Convert each line of the items below into a Markdown table with the columns Row and Line, numbering the rows in order and omitting blank lines.

......

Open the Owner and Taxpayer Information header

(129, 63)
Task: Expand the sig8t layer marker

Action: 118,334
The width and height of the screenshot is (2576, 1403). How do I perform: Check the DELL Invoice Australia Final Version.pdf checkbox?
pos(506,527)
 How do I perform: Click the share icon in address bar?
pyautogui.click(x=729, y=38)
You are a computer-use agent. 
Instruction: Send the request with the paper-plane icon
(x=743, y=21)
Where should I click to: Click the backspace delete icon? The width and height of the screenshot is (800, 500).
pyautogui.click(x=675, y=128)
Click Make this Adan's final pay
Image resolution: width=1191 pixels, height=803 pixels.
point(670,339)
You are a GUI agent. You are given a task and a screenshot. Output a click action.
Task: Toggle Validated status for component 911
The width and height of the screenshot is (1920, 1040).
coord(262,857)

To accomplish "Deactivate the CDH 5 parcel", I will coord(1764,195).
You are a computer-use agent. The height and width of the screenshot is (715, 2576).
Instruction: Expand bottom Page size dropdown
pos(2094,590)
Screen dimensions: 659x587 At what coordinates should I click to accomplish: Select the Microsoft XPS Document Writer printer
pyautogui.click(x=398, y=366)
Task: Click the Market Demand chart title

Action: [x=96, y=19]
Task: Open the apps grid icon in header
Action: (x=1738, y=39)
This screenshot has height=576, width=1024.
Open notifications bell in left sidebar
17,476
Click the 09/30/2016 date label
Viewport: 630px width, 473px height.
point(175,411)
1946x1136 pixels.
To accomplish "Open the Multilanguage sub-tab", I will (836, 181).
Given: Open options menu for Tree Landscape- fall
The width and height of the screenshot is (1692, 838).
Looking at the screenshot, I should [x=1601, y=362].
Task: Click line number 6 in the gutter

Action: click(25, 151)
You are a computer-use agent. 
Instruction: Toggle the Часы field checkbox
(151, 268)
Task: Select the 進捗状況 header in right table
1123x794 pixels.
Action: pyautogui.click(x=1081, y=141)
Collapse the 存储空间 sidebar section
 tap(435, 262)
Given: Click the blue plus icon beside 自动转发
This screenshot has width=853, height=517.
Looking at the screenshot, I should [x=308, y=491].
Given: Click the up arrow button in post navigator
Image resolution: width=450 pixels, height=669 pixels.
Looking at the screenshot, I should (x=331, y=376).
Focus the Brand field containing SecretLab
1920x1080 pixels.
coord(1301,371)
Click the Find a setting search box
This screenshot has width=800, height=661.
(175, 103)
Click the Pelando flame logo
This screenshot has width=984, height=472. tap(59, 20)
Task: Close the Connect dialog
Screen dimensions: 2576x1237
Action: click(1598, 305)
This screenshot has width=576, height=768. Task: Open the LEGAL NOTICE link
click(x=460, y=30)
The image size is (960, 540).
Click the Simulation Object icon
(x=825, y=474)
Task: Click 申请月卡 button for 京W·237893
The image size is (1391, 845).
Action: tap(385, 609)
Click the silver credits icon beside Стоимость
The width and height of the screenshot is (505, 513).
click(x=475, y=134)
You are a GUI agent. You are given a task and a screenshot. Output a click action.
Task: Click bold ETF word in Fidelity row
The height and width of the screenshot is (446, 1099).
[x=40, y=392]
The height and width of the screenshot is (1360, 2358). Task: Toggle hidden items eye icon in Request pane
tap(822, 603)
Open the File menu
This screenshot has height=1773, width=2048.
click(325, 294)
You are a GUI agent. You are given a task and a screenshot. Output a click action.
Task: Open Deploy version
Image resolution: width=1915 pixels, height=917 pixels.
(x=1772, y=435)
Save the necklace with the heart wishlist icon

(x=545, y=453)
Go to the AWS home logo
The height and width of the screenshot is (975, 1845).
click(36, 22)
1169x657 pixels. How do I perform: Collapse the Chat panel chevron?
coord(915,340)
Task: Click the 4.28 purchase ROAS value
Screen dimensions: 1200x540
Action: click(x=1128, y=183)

......

▶ [The solution]:
| Row | Line |
|---|---|
| 1 | Open the Owner and Taxpayer Information header |
| 2 | (129, 63) |
| 3 | Task: Expand the sig8t layer marker |
| 4 | Action: 118,334 |
| 5 | The width and height of the screenshot is (2576, 1403). How do I perform: Check the DELL Invoice Australia Final Version.pdf checkbox? |
| 6 | pos(506,527) |
| 7 |  How do I perform: Click the share icon in address bar? |
| 8 | pyautogui.click(x=729, y=38) |
| 9 | You are a computer-use agent.  |
| 10 | Instruction: Send the request with the paper-plane icon |
| 11 | (x=743, y=21) |
| 12 | Where should I click to: Click the backspace delete icon? The width and height of the screenshot is (800, 500). |
| 13 | pyautogui.click(x=675, y=128) |
| 14 | Click Make this Adan's final pay |
| 15 | Image resolution: width=1191 pixels, height=803 pixels. |
| 16 | point(670,339) |
| 17 | You are a GUI agent. You are given a task and a screenshot. Output a click action. |
| 18 | Task: Toggle Validated status for component 911 |
| 19 | The width and height of the screenshot is (1920, 1040). |
| 20 | coord(262,857) |
| 21 | To accomplish "Deactivate the CDH 5 parcel", I will coord(1764,195). |
| 22 | You are a computer-use agent. The height and width of the screenshot is (715, 2576). |
| 23 | Instruction: Expand bottom Page size dropdown |
| 24 | pos(2094,590) |
| 25 | Screen dimensions: 659x587 At what coordinates should I click to accomplish: Select the Microsoft XPS Document Writer printer |
| 26 | pyautogui.click(x=398, y=366) |
| 27 | Task: Click the Market Demand chart title |
| 28 | Action: [x=96, y=19] |
| 29 | Task: Open the apps grid icon in header |
| 30 | Action: (x=1738, y=39) |
| 31 | This screenshot has height=576, width=1024. |
| 32 | Open notifications bell in left sidebar |
| 33 | 17,476 |
| 34 | Click the 09/30/2016 date label |
| 35 | Viewport: 630px width, 473px height. |
| 36 | point(175,411) |
| 37 | 1946x1136 pixels. |
| 38 | To accomplish "Open the Multilanguage sub-tab", I will (836, 181). |
| 39 | Given: Open options menu for Tree Landscape- fall |
| 40 | The width and height of the screenshot is (1692, 838). |
| 41 | Looking at the screenshot, I should [x=1601, y=362]. |
| 42 | Task: Click line number 6 in the gutter |
| 43 | Action: click(25, 151) |
| 44 | You are a computer-use agent.  |
| 45 | Instruction: Toggle the Часы field checkbox |
| 46 | (151, 268) |
| 47 | Task: Select the 進捗状況 header in right table |
| 48 | 1123x794 pixels. |
| 49 | Action: pyautogui.click(x=1081, y=141) |
| 50 | Collapse the 存储空间 sidebar section |
| 51 |  tap(435, 262) |
| 52 | Given: Click the blue plus icon beside 自动转发 |
| 53 | This screenshot has width=853, height=517. |
| 54 | Looking at the screenshot, I should [x=308, y=491]. |
| 55 | Given: Click the up arrow button in post navigator |
| 56 | Image resolution: width=450 pixels, height=669 pixels. |
| 57 | Looking at the screenshot, I should (x=331, y=376). |
| 58 | Focus the Brand field containing SecretLab |
| 59 | 1920x1080 pixels. |
| 60 | coord(1301,371) |
| 61 | Click the Find a setting search box |
| 62 | This screenshot has width=800, height=661. |
| 63 | (175, 103) |
| 64 | Click the Pelando flame logo |
| 65 | This screenshot has width=984, height=472. tap(59, 20) |
| 66 | Task: Close the Connect dialog |
| 67 | Screen dimensions: 2576x1237 |
| 68 | Action: click(1598, 305) |
| 69 | This screenshot has width=576, height=768. Task: Open the LEGAL NOTICE link |
| 70 | click(x=460, y=30) |
| 71 | The image size is (960, 540). |
| 72 | Click the Simulation Object icon |
| 73 | (x=825, y=474) |
| 74 | Task: Click 申请月卡 button for 京W·237893 |
| 75 | The image size is (1391, 845). |
| 76 | Action: tap(385, 609) |
| 77 | Click the silver credits icon beside Стоимость |
| 78 | The width and height of the screenshot is (505, 513). |
| 79 | click(x=475, y=134) |
| 80 | You are a GUI agent. You are given a task and a screenshot. Output a click action. |
| 81 | Task: Click bold ETF word in Fidelity row |
| 82 | The height and width of the screenshot is (446, 1099). |
| 83 | [x=40, y=392] |
| 84 | The height and width of the screenshot is (1360, 2358). Task: Toggle hidden items eye icon in Request pane |
| 85 | tap(822, 603) |
| 86 | Open the File menu |
| 87 | This screenshot has height=1773, width=2048. |
| 88 | click(325, 294) |
| 89 | You are a GUI agent. You are given a task and a screenshot. Output a click action. |
| 90 | Task: Open Deploy version |
| 91 | Image resolution: width=1915 pixels, height=917 pixels. |
| 92 | (x=1772, y=435) |
| 93 | Save the necklace with the heart wishlist icon |
| 94 | (x=545, y=453) |
| 95 | Go to the AWS home logo |
| 96 | The height and width of the screenshot is (975, 1845). |
| 97 | click(36, 22) |
| 98 | 1169x657 pixels. How do I perform: Collapse the Chat panel chevron? |
| 99 | coord(915,340) |
| 100 | Task: Click the 4.28 purchase ROAS value |
| 101 | Screen dimensions: 1200x540 |
| 102 | Action: click(x=1128, y=183) |